Ese jueves, pasada la medianoche, agazapada en la sala de estar tras el ventanal y embutida en el uniforme de invierno, con la mirada fija en la noche verdosa, Amara esperaba.
Se hizo el viento, miró su reloj: las tres y media, y la luz de la cornisa a lo lejos se encendió. Salió al tercer patio, respiró profundo y armándose de valor se echó a andar. A cada paso sentía cómo los latidos del corazón se le aceleraban. Se adentraba a la vegetación con solo la linterna encendida y su chaqueta bordó. Conforme se acercaba, olores le empezaban a invadir, primero fue la humedad del pasto y la tierra, que luego se fue convirtiendo en moho, una putrefacción contenida en alientos centenarios. Como si bocas que estuvieron cerradas se hubieran abierto con su presencia. Empezó a asustarse de verdad, la linterna parpadeó inestable, pero al fin sostuvo la luz y rápido se volteó a ver si alguien estaba detrás de ella porque sentía una clara presencia. No había nada, solo la niebla que la cubría hasta la cintura, ya casi no podía verse los pies. Se detuvo. Cerró los ojos dubitativa, lo mejor era volver. Qué sentido tenía. Por qué había llegado hasta ahí. Pero, miró el cuartito, el resplandor disipaba la niebla, indicándole el camino. Estaba solo a unos pasos. Tenía que saber. Reanudó su camino escuchando el crujir de las hojas bajo sus pies, y de pronto otros pies… y otros, y otros más y otros más, como si fuera escoltada y ya no pudiera echar marcha atrás. Cuando llegó, la fetidez había apretado convirtiéndose en un sólido olor a excremento. Miró la luz y una cruz dibujada en la superficie de la puerta, con lo que parecía ser sangre fresca ¿Cómo era posible? Empezó a temblar sintiendo las almas expectantes a su alrededor y, entonces, hizo lo que se suponía debía hacer. Extendió su mano y jaló la precaria manilla de la puerta.

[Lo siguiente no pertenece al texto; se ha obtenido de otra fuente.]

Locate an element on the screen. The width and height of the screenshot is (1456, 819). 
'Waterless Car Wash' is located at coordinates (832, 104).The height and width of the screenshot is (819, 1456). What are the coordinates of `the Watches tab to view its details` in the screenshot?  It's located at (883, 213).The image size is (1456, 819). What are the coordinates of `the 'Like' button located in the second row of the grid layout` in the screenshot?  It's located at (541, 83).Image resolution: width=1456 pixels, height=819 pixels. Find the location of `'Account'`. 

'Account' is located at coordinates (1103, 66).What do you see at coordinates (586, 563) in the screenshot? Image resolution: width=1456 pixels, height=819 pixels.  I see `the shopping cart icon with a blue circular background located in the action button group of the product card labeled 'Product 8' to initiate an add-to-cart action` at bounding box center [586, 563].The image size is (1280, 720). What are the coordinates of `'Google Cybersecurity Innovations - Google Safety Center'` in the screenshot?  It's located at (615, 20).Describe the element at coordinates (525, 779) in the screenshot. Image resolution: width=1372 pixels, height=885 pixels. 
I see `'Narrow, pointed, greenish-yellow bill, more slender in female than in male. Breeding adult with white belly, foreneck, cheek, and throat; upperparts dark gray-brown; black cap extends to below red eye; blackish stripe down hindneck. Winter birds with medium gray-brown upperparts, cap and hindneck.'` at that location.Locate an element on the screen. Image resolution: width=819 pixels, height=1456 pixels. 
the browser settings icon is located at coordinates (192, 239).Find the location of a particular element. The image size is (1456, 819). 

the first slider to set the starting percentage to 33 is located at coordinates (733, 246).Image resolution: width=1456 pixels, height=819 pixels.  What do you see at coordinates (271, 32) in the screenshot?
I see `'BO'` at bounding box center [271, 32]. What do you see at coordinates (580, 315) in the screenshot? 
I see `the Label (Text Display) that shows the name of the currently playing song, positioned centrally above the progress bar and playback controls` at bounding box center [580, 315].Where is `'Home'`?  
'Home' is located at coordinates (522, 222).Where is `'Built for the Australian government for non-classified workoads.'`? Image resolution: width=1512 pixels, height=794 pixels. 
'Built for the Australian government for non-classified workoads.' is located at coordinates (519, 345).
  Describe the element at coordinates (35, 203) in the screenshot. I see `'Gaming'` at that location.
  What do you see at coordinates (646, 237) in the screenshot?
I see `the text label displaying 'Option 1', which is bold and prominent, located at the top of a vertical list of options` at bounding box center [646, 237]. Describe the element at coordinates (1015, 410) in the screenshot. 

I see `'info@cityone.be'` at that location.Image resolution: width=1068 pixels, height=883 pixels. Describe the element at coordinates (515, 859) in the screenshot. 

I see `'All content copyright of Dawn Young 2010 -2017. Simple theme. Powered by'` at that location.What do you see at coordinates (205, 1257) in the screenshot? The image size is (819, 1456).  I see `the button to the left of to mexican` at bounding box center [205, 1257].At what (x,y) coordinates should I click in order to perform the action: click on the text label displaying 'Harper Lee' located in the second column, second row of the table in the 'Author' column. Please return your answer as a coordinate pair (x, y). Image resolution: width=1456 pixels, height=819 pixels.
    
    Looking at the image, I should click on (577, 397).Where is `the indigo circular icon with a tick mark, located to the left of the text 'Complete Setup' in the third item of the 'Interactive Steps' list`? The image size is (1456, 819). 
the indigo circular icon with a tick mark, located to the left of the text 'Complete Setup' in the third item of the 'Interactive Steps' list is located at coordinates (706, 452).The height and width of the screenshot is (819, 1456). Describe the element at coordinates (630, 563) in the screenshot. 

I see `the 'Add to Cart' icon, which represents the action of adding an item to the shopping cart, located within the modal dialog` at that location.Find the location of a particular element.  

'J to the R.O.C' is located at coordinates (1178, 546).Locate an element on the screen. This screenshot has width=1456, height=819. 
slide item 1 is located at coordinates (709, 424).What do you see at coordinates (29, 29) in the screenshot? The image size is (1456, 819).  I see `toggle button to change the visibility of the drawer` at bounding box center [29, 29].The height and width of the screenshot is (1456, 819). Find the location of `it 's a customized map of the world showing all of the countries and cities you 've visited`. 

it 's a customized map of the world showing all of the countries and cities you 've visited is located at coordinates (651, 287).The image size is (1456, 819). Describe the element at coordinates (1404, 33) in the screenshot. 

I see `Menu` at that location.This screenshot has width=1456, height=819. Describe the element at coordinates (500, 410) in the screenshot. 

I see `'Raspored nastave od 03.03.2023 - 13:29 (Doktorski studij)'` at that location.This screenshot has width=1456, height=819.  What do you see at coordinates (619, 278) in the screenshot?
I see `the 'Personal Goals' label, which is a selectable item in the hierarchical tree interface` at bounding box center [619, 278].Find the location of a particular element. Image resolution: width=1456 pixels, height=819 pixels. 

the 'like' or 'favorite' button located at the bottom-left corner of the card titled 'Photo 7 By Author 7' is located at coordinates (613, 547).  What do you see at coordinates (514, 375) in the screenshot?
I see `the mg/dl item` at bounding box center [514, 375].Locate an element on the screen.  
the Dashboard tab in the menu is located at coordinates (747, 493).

Alumbró el interior con la linterna, mareada por los vapores nauseabundos que le golpearon la cara. No vio nada. Era una letrina antigua, manchada de desechos y sí, más sangre. Todo muy fresco para ser real. Siguió alumbrando dentro, vio gusanos y moscas revoloteaban por doquier. Y fue cuando sintió que había alguien a su lado.
Era una niña con cara espectral, surcos negros en el contorno de los ojos y arrugas como si fuera anciana. Tenía manchas de sangre seca en la cara y las dos coletas despeinadas estaban llenas de hojas y tierra y… ¡vestía el uniforme del internado! ¡El mismo uniforme que estuvo vigente hace diez años! La niña la contemplaba con gozo y malicia. Amara retrocedió hacia la puerta queriendo volver sobre sus pasos, pero se paralizó cuando vio a la rectora en el tercer patio, supervisando que, de hecho, todo se diera como estaba previsto. Temblando de miedo la vio entrar al internado, cerrarle la puerta y apagar las luces. ¡Zaz! Dejó caer la linterna dentro de la letrina y se agarró el cuello de donde manaba la sangre caliente. La niña anciana había cortado su garganta. Trató de jalar la manilla, pero ya empezaba a ahogarse entre las burbujas desesperadas y el dolor de la muerte.
Lo próximo que recuerda es a la nena espectral, con el uniforme ahora limpio, las coletas prolijas y los ojos azules encendidos. Sonriendo, le entregó la navaja oxidada, luego señaló el interruptor dentro del baño que Amara vio con atención. Después la vio unirse a un grupo de niños, adolescentes y profesores que estaban alrededor de su propio cuerpo sin vida. Todos estaban vestidos con las diferentes versiones del uniforme porque, tras centenares de años, en vida habían servido al internado. Como ella.